Now the hyperbolic plane $H$: It is the simplest domain on ${\mathbb C}$ one can think of. Furthermore in the realm of ${\mathbb C}$ one has the notion of conformal map. So the next question is: What are the conformal self-maps of $H$? By means of Schwarz' Lemma one finds the group $G$ of Moebius transformations you have listed. This group is richer than the groups of euclidean self-maps of $H$. Is there something (like angles, areas and the like) that is preserved by all maps $f\in G$? It turns out that one such invariant is the so-called hyperbolic line element $ds:={|dz|\over y}$, where $z=x+i y$, $y>0$. Now $H$ provided with this line element (or conformal metric $\rho(z)={1\over y}$) is what one nowadays calls a Riemannian manifold on which we can do differential geometry as we did before on surfaces in $3$-space.

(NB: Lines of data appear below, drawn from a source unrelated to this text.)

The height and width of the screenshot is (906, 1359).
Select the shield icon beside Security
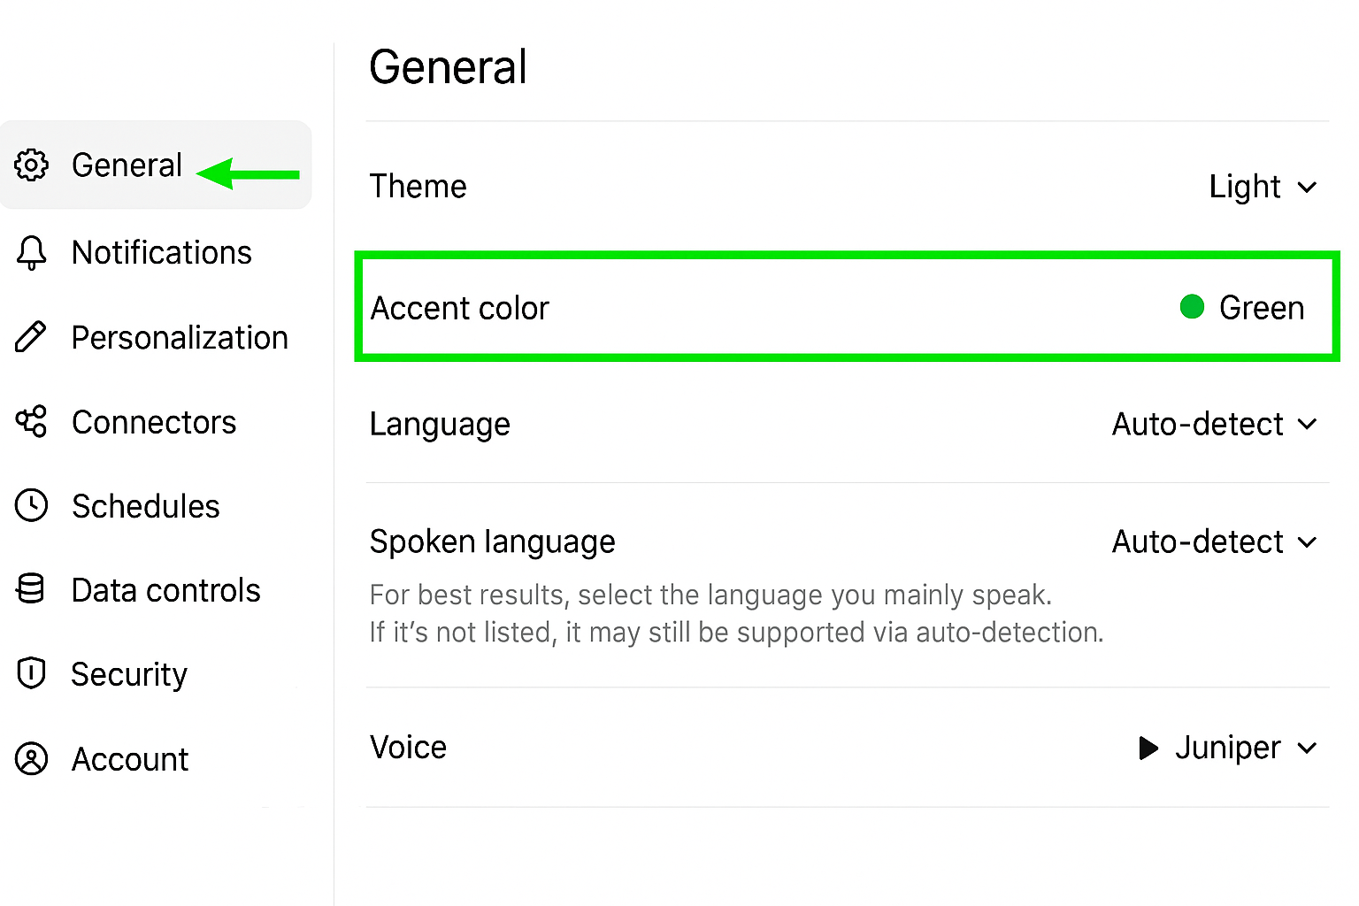click(x=32, y=673)
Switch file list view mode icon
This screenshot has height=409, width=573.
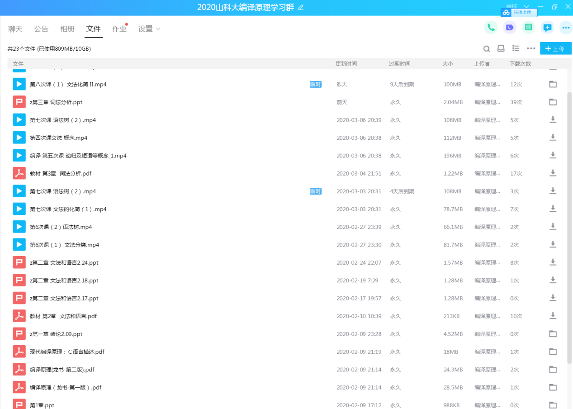tap(516, 48)
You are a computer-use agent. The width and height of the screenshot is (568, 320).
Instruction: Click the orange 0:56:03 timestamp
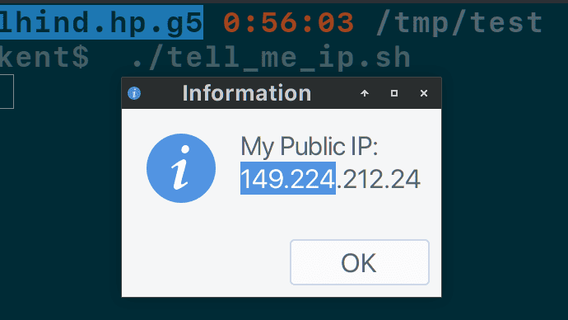(288, 22)
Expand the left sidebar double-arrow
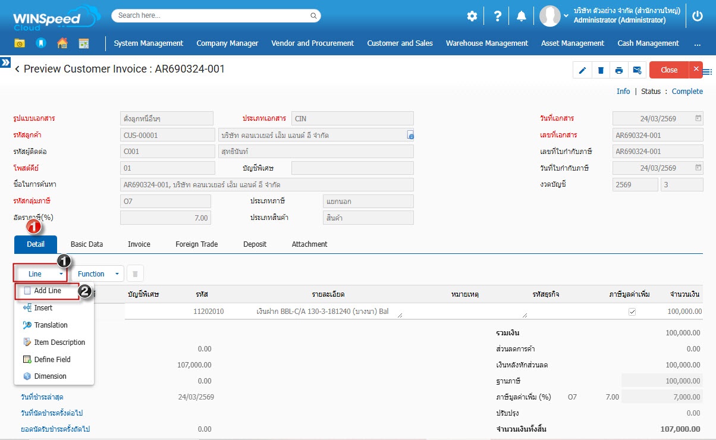 coord(5,62)
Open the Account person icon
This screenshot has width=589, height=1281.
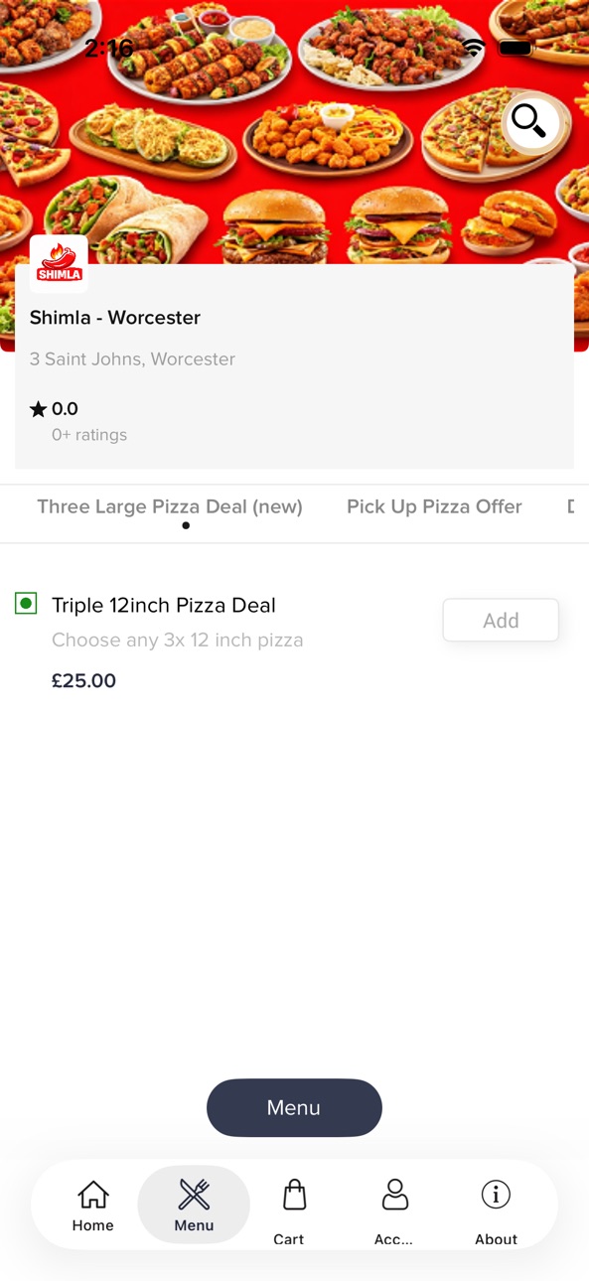(395, 1195)
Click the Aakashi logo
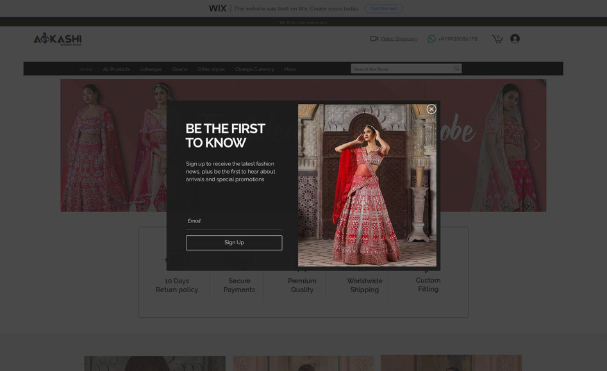This screenshot has width=607, height=371. [58, 39]
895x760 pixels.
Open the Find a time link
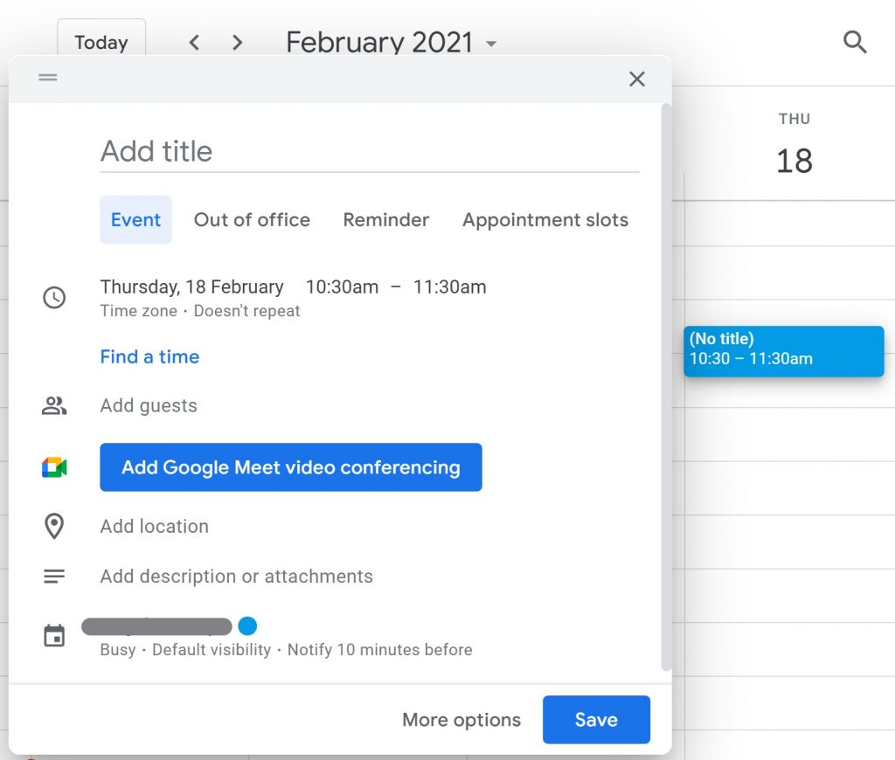[149, 356]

In particular one can compute the Gaussian curvature of $H$. Since the Moebius group is transitive on $H$ the local geometry around each point is the same for all points, therefore the Gaussian curvature is constant. The computation gives $\kappa\equiv-1$. But this $H$ has a much richer structure than the pseudosphere $S$; e.g., it is complete and allows of all sorts of regular tessellations (whereas the ordinary sphere admits only the five Platonic solids).

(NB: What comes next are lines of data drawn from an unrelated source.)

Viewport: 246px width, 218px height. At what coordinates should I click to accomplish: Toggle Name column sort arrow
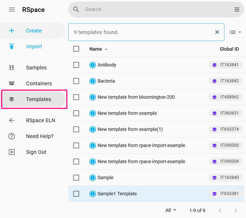[106, 49]
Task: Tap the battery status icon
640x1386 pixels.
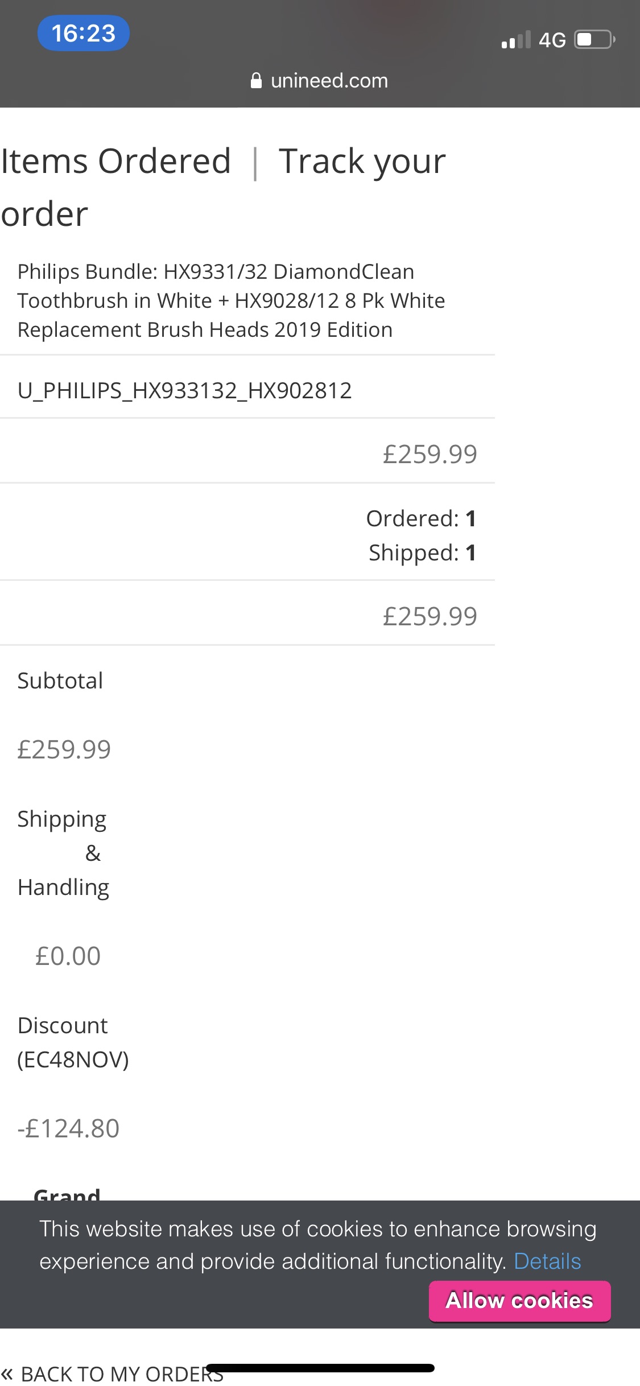Action: pos(594,40)
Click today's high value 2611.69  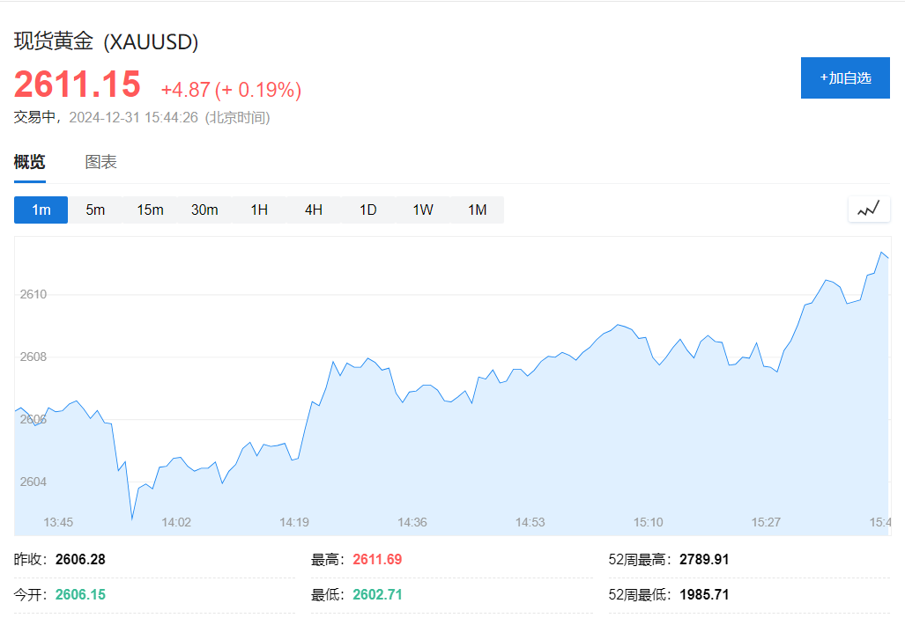377,559
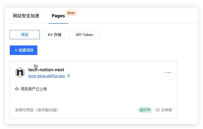Select the 项目 segment
Image resolution: width=203 pixels, height=129 pixels.
(x=25, y=35)
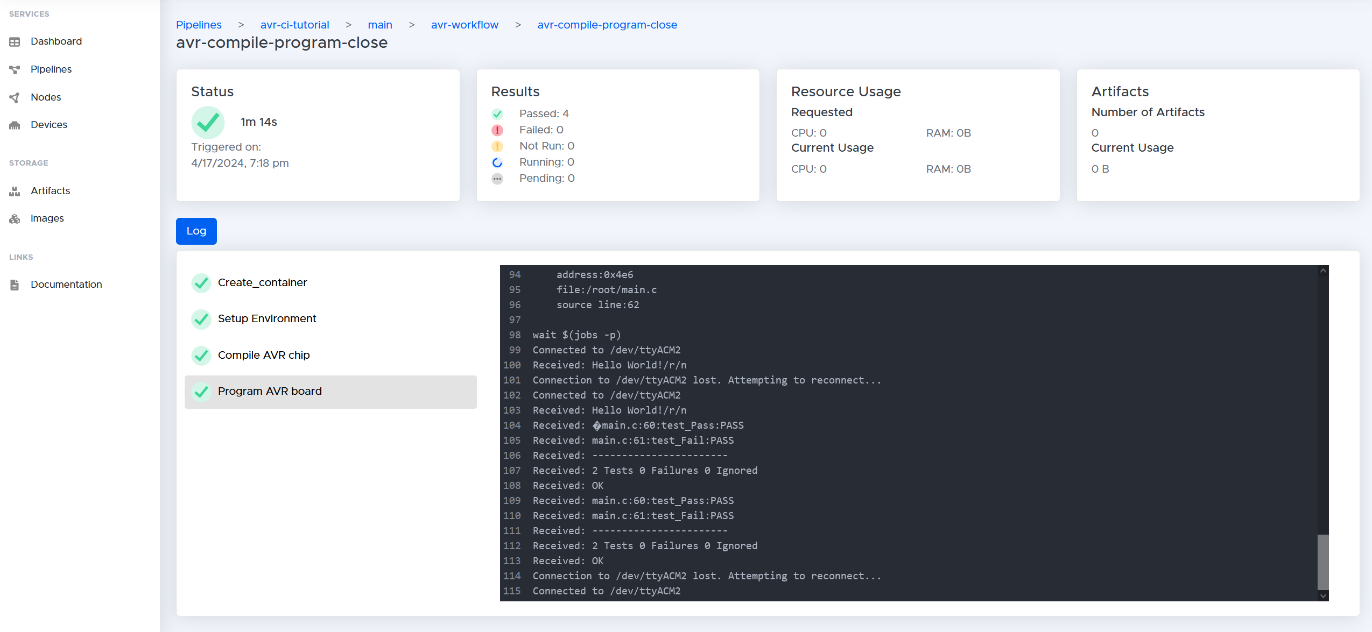Click the Devices icon in sidebar

(x=15, y=124)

Since $S$ and $H$ both have constant Gaussian curvature $-1$ there has to be a connection between them. As you have indicated in your question you have constructed a (local) isometry $\psi:\ S\to H_1$ between $S$ and a part $H_1$ of $H$ such that to a rotation $\phi\mapsto \phi+ \delta$ of $S$ corresponds the translation $z\mapsto z+\delta$ of $H_1$. You should look at the inverse $\psi^{-1}:\ H_1\to S$ of this map. It is defined on all of $H_1:=\{z\in H\ |\ y\geq1\}$ and makes $H_1$ the so-called universal cover of $S$, insofar as any two points $z$ and $z+2k\pi$, $\ k\in{\mathbb Z}$, of $H_1$ map onto the same point on $S$. What one has gained is this: The covering surface $H_1$ is simply connected whereas $S$ is not.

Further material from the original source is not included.